(Saved data entries)
──────
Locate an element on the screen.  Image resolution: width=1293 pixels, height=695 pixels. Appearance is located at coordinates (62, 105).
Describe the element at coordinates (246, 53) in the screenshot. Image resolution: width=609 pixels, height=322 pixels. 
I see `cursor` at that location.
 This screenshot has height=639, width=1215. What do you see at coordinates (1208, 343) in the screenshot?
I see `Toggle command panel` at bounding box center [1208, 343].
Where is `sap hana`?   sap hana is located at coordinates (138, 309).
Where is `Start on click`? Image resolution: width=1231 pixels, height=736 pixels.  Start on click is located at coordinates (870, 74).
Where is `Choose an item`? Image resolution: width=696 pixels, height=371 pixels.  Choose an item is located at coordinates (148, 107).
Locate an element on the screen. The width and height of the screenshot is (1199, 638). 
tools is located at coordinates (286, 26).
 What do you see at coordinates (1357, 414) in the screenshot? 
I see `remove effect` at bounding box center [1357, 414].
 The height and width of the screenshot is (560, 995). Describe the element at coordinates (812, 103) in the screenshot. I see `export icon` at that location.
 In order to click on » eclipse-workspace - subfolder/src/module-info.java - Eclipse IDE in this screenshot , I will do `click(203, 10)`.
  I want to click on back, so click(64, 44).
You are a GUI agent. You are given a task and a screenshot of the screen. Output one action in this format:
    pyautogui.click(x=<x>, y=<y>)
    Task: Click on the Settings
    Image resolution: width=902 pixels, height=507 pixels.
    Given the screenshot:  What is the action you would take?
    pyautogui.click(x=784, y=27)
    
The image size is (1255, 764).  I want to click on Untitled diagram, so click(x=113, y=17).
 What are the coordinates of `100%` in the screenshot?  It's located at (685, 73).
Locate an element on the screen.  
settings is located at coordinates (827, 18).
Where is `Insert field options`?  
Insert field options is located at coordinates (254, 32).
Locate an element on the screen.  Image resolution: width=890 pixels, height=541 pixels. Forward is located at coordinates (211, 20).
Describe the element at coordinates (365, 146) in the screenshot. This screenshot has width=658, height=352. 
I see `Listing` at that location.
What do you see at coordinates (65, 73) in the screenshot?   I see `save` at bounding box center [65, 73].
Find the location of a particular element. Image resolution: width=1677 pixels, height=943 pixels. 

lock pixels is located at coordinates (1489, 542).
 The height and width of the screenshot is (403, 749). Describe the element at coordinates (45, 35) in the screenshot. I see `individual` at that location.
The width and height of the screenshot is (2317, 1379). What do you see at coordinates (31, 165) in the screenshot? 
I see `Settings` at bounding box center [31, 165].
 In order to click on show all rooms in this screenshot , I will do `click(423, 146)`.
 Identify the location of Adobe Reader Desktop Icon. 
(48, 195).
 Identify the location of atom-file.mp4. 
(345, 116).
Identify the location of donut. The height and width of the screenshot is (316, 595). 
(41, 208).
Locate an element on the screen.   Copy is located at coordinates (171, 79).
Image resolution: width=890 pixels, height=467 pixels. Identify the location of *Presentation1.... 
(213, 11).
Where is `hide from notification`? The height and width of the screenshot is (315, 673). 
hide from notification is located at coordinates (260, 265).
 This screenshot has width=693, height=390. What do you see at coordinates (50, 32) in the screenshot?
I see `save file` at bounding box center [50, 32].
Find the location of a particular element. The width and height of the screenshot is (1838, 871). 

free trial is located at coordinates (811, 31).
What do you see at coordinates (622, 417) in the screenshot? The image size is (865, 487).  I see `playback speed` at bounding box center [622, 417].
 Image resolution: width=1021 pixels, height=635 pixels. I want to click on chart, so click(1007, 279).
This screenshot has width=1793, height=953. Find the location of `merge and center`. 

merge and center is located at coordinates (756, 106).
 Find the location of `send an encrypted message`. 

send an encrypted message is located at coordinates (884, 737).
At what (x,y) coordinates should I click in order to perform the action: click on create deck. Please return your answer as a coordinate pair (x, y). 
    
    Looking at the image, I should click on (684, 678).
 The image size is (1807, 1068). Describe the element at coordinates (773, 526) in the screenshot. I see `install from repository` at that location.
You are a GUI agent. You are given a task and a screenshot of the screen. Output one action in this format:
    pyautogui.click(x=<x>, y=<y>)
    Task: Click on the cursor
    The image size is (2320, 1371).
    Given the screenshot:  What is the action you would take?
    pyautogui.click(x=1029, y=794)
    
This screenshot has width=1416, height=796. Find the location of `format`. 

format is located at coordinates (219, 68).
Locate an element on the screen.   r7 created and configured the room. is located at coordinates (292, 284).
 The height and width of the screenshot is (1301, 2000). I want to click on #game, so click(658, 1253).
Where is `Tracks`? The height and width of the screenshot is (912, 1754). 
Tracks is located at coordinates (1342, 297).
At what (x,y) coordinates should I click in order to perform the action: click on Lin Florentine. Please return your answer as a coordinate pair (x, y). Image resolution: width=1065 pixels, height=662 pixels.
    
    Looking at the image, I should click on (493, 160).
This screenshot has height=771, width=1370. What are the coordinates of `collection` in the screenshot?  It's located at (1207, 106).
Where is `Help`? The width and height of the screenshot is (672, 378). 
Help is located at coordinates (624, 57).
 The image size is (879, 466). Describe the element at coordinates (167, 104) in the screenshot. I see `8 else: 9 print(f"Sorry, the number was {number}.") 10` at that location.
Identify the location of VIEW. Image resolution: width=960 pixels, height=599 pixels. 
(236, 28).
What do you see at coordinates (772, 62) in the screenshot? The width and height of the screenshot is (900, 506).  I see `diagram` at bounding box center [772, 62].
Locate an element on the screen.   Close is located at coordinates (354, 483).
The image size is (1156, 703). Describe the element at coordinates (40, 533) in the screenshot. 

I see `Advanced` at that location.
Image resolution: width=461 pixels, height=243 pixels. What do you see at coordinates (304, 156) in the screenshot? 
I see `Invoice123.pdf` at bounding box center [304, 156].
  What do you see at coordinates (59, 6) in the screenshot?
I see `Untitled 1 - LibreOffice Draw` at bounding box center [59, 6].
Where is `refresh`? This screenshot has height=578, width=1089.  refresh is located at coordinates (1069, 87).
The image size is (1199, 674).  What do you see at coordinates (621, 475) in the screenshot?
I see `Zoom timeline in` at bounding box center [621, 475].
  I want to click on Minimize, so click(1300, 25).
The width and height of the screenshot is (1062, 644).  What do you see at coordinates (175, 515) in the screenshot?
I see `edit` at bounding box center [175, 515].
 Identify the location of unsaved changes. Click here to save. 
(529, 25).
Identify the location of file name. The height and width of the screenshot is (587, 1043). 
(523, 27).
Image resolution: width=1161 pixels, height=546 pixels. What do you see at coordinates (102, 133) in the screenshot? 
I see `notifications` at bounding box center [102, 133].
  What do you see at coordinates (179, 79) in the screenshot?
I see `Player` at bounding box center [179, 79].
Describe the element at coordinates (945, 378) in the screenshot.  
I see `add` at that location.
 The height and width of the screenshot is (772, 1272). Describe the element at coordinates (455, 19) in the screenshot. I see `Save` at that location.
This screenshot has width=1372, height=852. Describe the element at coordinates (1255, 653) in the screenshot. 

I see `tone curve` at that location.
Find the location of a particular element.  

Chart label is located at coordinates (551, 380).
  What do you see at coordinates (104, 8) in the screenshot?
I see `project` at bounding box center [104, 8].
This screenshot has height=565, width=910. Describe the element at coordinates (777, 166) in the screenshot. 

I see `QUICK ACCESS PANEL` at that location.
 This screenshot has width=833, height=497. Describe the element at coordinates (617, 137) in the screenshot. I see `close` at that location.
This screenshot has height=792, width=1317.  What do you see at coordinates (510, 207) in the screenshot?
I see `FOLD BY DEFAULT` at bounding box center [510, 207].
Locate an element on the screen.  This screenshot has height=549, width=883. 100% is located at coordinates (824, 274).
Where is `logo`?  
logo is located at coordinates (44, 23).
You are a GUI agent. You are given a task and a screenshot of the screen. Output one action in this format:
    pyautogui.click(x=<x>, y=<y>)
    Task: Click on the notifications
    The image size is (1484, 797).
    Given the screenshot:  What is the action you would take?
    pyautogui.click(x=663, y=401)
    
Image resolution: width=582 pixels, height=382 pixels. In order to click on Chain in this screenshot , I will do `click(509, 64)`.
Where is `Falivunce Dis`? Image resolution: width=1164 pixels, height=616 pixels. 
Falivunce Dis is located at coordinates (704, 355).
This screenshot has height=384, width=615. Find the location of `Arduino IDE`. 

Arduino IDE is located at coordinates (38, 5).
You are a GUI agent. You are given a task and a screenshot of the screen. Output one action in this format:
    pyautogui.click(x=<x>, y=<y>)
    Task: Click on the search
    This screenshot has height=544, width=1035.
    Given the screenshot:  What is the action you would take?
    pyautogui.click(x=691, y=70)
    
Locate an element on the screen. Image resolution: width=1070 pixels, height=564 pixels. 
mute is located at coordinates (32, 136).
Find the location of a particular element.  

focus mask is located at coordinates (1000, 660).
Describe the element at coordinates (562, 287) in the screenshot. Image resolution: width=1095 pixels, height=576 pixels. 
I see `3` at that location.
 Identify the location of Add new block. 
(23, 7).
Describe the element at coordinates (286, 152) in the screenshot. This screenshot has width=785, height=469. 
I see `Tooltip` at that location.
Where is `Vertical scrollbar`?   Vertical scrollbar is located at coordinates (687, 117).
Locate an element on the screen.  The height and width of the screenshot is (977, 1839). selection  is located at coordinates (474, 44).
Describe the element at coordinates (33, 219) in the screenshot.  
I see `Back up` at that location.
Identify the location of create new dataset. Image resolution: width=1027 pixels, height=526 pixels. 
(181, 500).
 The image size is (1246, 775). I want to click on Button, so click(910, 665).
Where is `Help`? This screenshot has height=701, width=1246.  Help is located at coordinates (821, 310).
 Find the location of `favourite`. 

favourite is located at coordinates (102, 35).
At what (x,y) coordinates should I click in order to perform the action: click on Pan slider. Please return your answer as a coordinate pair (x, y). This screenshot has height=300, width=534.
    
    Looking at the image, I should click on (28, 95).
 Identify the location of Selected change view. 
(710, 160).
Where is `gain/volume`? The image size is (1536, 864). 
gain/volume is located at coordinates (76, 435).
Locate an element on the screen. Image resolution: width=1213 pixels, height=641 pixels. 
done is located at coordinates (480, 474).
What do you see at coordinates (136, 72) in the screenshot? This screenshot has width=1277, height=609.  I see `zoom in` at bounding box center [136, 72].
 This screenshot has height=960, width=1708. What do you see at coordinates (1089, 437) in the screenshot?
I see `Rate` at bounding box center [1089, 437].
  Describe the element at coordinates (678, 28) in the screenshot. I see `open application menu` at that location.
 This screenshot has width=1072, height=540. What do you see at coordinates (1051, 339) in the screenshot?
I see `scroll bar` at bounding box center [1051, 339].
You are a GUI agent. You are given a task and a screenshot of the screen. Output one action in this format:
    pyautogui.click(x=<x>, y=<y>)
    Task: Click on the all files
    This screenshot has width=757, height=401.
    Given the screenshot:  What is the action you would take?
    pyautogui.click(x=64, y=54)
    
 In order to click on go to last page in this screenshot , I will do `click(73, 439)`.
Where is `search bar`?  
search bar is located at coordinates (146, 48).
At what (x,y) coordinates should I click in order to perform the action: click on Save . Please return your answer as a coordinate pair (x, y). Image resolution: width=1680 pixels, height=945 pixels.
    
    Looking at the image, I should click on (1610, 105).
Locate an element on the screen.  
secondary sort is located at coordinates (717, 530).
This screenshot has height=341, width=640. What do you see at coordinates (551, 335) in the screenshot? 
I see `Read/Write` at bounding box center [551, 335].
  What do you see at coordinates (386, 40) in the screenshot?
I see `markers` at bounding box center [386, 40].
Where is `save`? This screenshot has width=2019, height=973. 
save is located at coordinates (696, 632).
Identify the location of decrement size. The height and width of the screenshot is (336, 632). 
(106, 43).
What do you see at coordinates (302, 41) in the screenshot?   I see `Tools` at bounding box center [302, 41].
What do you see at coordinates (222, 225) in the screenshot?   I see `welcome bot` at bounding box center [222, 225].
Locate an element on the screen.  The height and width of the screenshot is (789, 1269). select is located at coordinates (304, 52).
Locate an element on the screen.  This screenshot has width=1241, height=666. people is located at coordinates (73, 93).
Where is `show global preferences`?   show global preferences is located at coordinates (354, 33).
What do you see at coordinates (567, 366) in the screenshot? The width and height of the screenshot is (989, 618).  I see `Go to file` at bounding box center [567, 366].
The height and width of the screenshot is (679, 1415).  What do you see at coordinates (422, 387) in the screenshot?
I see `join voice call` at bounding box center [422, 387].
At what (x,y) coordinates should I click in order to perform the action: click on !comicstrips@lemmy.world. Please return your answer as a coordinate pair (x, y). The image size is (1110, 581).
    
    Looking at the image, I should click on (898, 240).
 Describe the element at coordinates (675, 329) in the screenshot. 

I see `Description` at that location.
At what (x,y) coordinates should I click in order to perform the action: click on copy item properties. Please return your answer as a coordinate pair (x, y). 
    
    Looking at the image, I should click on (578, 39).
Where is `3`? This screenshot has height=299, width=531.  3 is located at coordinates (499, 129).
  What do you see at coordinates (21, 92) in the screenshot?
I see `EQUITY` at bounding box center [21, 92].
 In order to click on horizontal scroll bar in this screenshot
──────
Objective: Can you quote the records word for word, beginning at the line that contains "has height=300, width=534." and stopping after the line that contains "done is located at coordinates (480, 474)."?

Exercise response:
At what (x,y) coordinates should I click in order to perform the action: click on Pan slider. Please return your answer as a coordinate pair (x, y). This screenshot has height=300, width=534.
    
    Looking at the image, I should click on (28, 95).
 Identify the location of Selected change view. 
(710, 160).
Where is `gain/volume`? The image size is (1536, 864). 
gain/volume is located at coordinates (76, 435).
Locate an element on the screen. Image resolution: width=1213 pixels, height=641 pixels. 
done is located at coordinates (480, 474).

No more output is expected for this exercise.